Exploring the Expressive Range of Conversational Laughter with AI

Share this post:

How can our laughter express a wide range of emotions, and how does it function in conversation? Could discerning a range of expressive laughter types help us interpret human emotion or detect different kinds of expression, such as sarcasm, which can be notoriously difficult to detect? And, perhaps most importantly, what can conversational laughter convey with respect to a person’s health and wellness? These questions prompted our investigation into giggles, chuckles, and chortles. As delightful as laughter is, it is serious business.

This week at the IEEE International Conference on Acoustics, Speech and Signal Processing, our team will present new research that explores what this understudied element of human expression can tell us5. To do this, we turned to crowdsourcing, machine learning, and other AI techniques to dive deeper into the analysis and meaning of different types of laughter. Our goals included not only discovering and recognizing the range of perceived laughter types within conversational speech, but also understanding the expressive purpose behind each of these.
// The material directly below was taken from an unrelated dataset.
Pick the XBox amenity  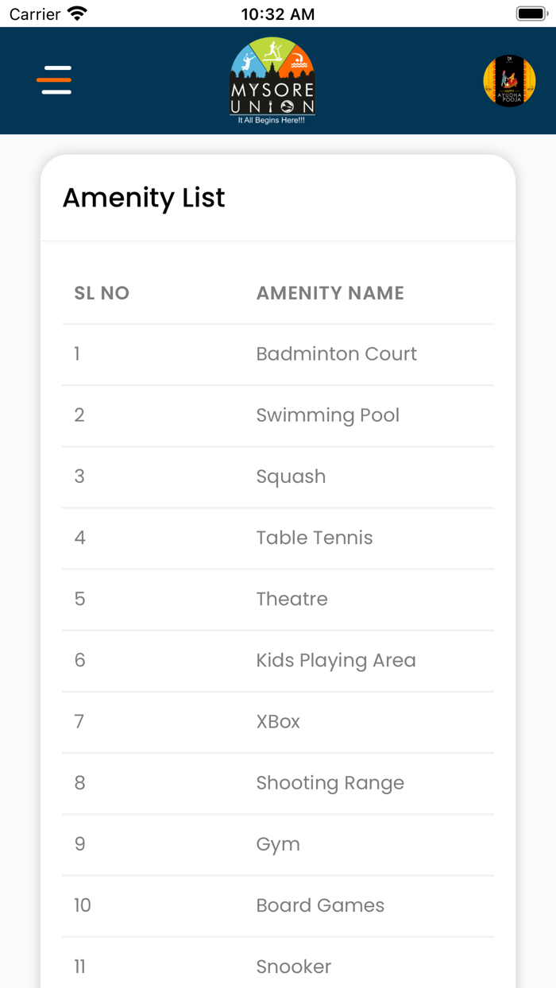pyautogui.click(x=278, y=721)
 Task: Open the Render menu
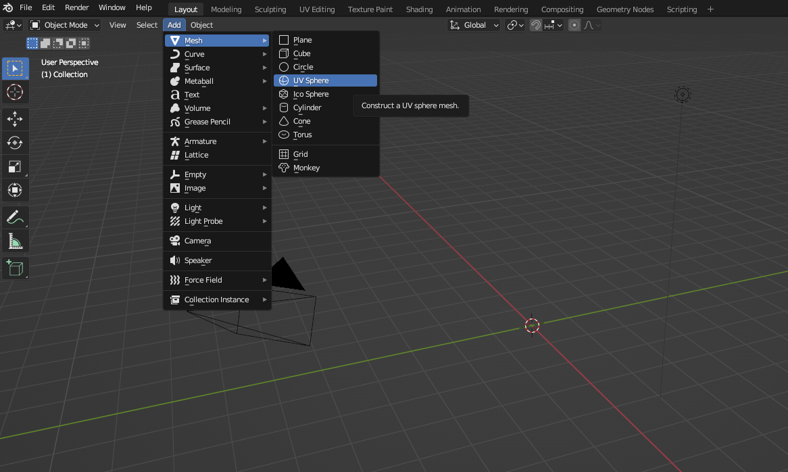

Many times, the purpose behind a laugh can convey different emotions3, which could give clues into an individual’s health.
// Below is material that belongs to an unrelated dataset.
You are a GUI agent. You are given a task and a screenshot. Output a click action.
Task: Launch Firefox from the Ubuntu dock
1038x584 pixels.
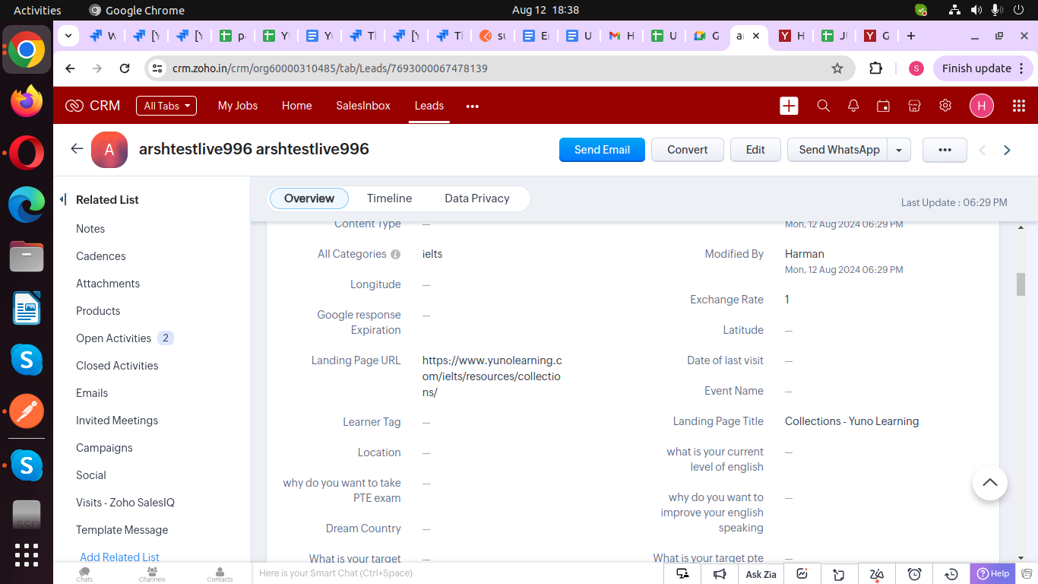coord(27,101)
Laughter is often associated with humor. However, many times people laugh for a range of other emotions and intentions. It can signal empathy, encouragement, agreement, approval, sarcasm, social dominance, and connection, to name a few of these social signals1,2,3. It also provides a mechanism for emotional relief when people are faced with stressful social situations, when they’re experiencing pain, or when they have to talk about difficult topics or sad memories.

Until recently, most computational explorations of laughter did not explore the range and function of laughter and considered it only as a single type of utterance. Much of this prior work was primarily motivated by the need to distinguish it from speech sounds, to improve the accuracy of speech recognition. Other work analyzed laughter linguistically, in the context of speech prosody, and focused on characterizing it via syllables, pitch, loudness, speed, and duration. While this identified some measurable properties in laughter, it did not identify the different expressive purposes of conversational laughter or distinguish one kind of laughter from another.
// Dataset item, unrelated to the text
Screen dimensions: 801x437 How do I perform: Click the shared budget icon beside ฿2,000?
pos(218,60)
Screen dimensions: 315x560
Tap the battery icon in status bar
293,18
Still other approaches to laughter analysis focused on social interactions and included exploring the differences between speech, laughter, joint laughter, and simultaneous speech and laughter as well as the function of laughter within specific social scenarios, such as to communicate empathy, foster collaboration, and encourage desired behavior change. There have also been studies to understand the responses of humans to robots that laugh4.

Applying AI to laughter could lay the groundwork to help health professionals one day use technology to collect more data about their patients’ verbal signals and potentially help to paint a more complete picture of an individual’s overall health. Stress, pain, and different emotions are all indicators of a holistic health picture and—when combined with other markers—could potentially indicate a risk for different physical and mental conditions.

We began by asking over 1200 people to describe what they heard across 120 representative episodes of unscripted, natural, conversational laughter. These voluntarily submitted laughter samples came from oral history interviews contributed to the Library of Congress Veterans History Project. Over half of the description related to perceived emotion in laughter, and about another 40 percent of the description was related to perceived voice quality (e.g., breathiness, resonance, and other qualities) and prosody (e.g., loudness, pitch, speed, duration, and articulation). Examples are shown in the graph below.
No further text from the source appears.